My own mind houses memories in the same way.  Many of my memories bear a resemblance to my life and my relationships, and while minute details might be clear, the facts are hazy or forgotten, perhaps unrecoverable.  A memory illustrated by vivid details and accompanied by still-present emotion began on Trimble Street, in front of the next door neighbor’s house.  I was two, almost three.

Mrs.

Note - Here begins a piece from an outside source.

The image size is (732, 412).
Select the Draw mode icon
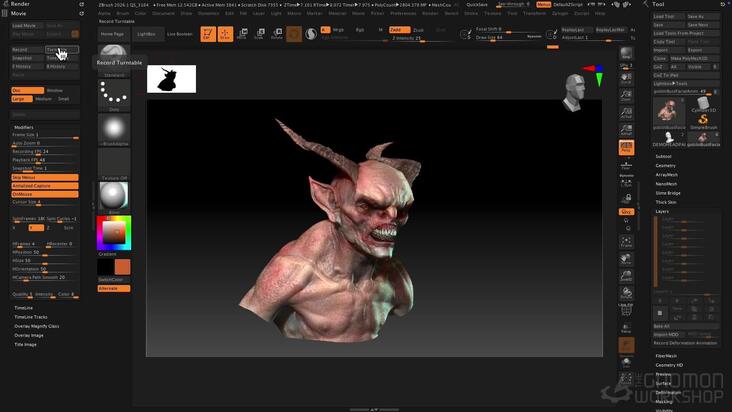(225, 34)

Becker babysat me for my parents that day; she let her girls watch me outside.  The day felt sun-warmed, with a slight cooling breeze rustling through my play clothes.  The oldest girl, Donna, and a teenage boy were the ringleaders of the group.  She wasn’t yet in high school and didn’t have her later characteristic beehive hairdo.

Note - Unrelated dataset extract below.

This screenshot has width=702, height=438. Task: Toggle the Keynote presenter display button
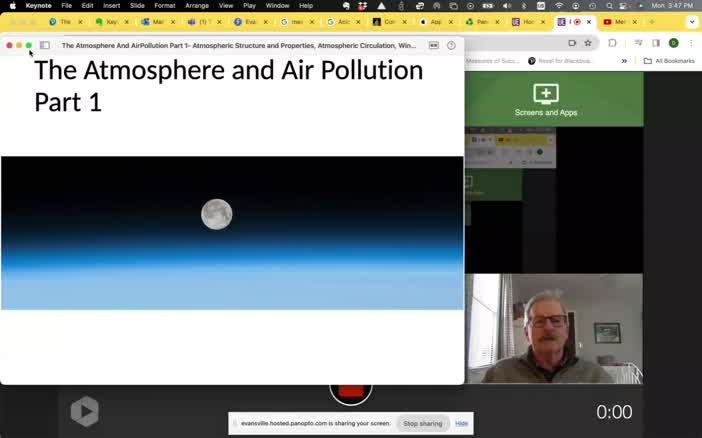(x=433, y=45)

Her younger sisters, Susie and Denise were with us.  All the children ringed a brown horse standing in the street looking very out-of-place.  From my perspective down near the sidewalk, the horse looked like a city square equestrian statue—massive, gigantic, forbidding.  Perhaps the boy had ridden the horse to our street.  Donna turned to me, kneeled down to my level, and said, “How would you like to go for a ride?”

I shivered, though the sun shone down on my honey-colored hair.  “No,” I said.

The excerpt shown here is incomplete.